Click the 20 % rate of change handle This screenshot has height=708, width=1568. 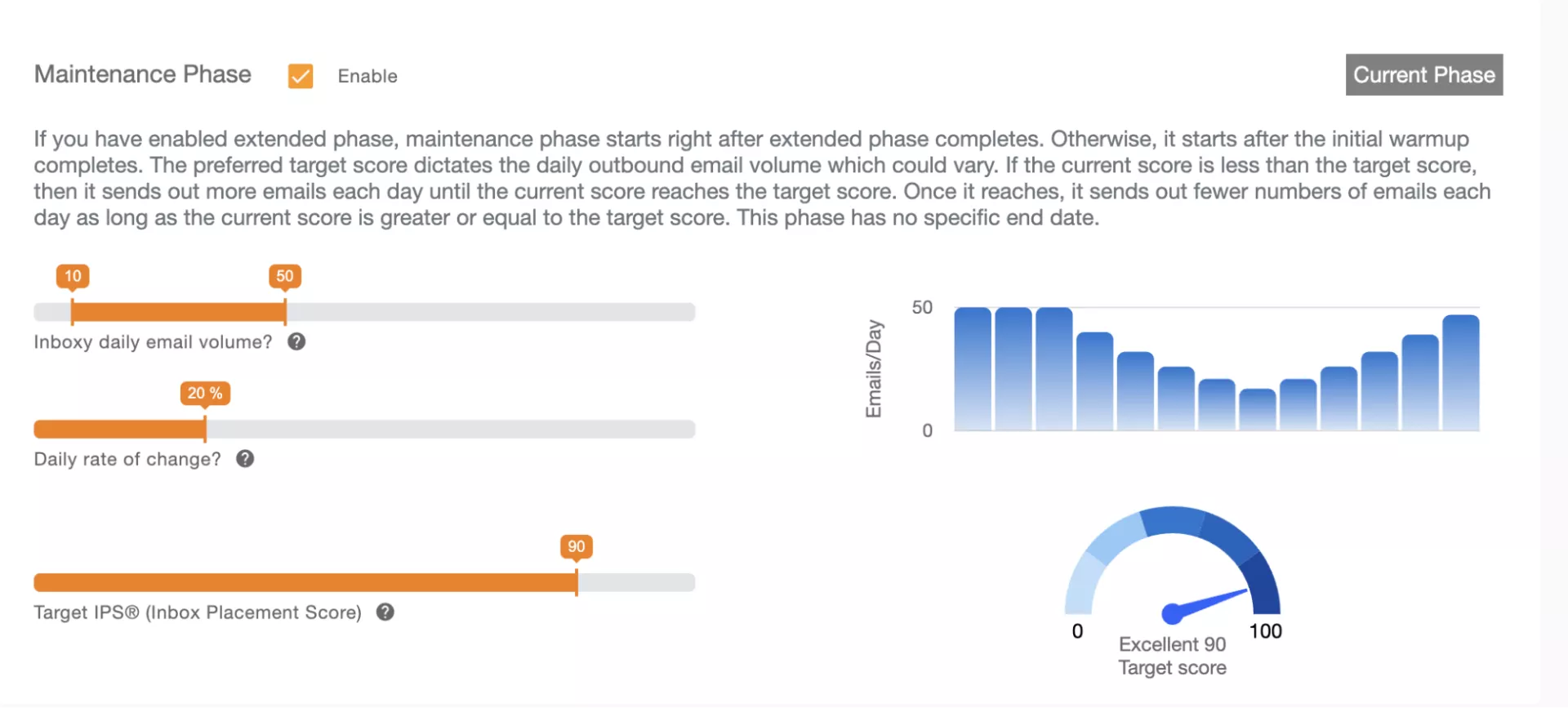205,429
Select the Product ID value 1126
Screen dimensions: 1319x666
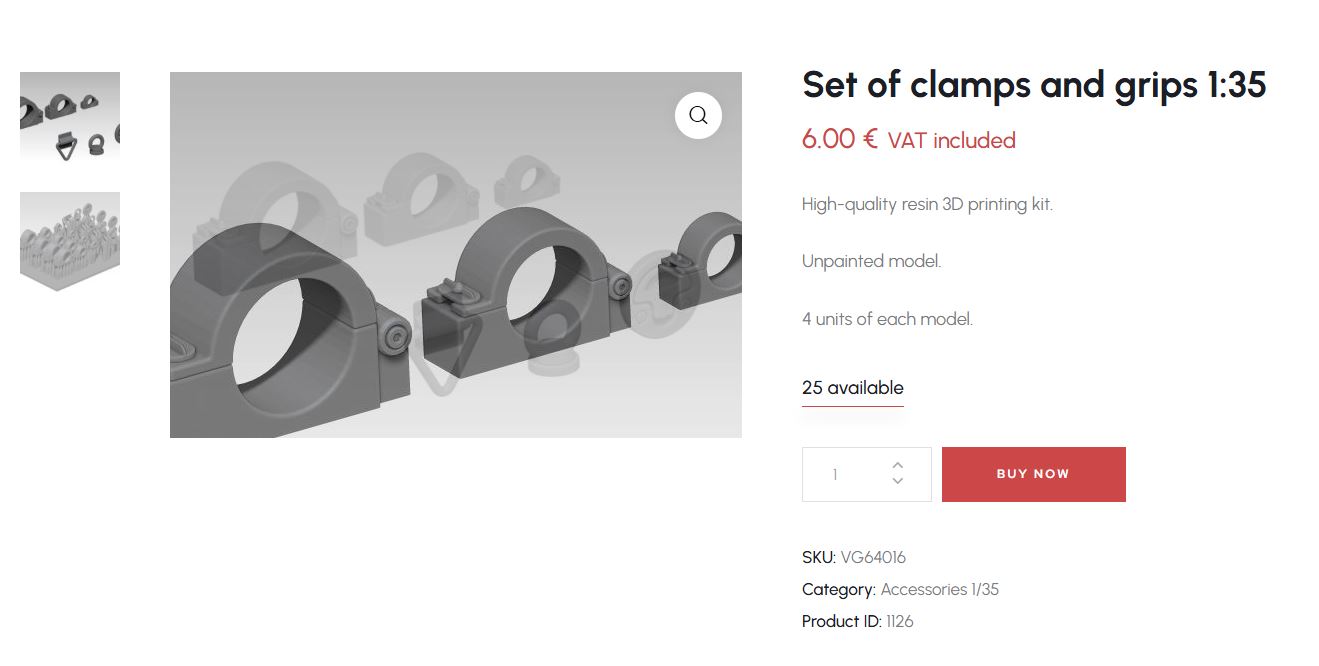tap(899, 621)
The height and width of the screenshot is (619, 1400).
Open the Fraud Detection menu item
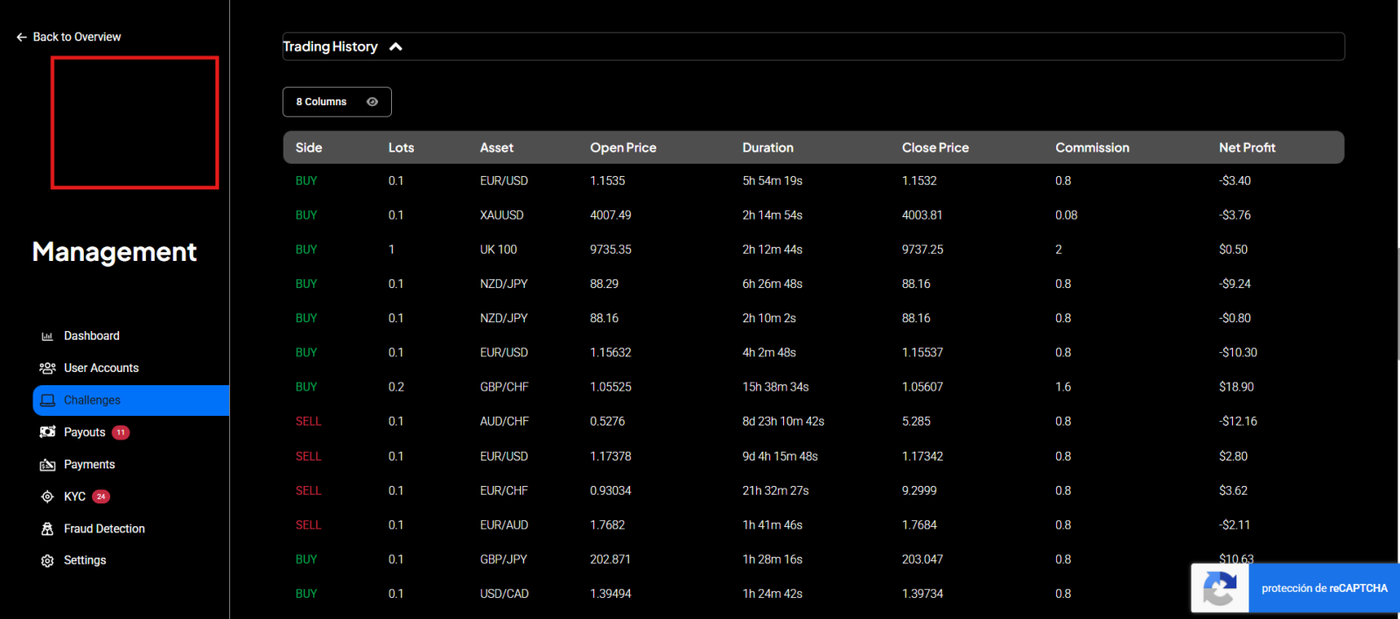(x=104, y=528)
# # # # # # #
Requirement –
Where the line containing "Select the Product ID value 1126" appears in the records above, begin copying and continue exactly through the last line, with nothing else; omit every picture.

Completed task –
Select the Product ID value 1126
Screen dimensions: 1319x666
tap(899, 621)
The height and width of the screenshot is (619, 1400).
Open the Fraud Detection menu item
(x=104, y=528)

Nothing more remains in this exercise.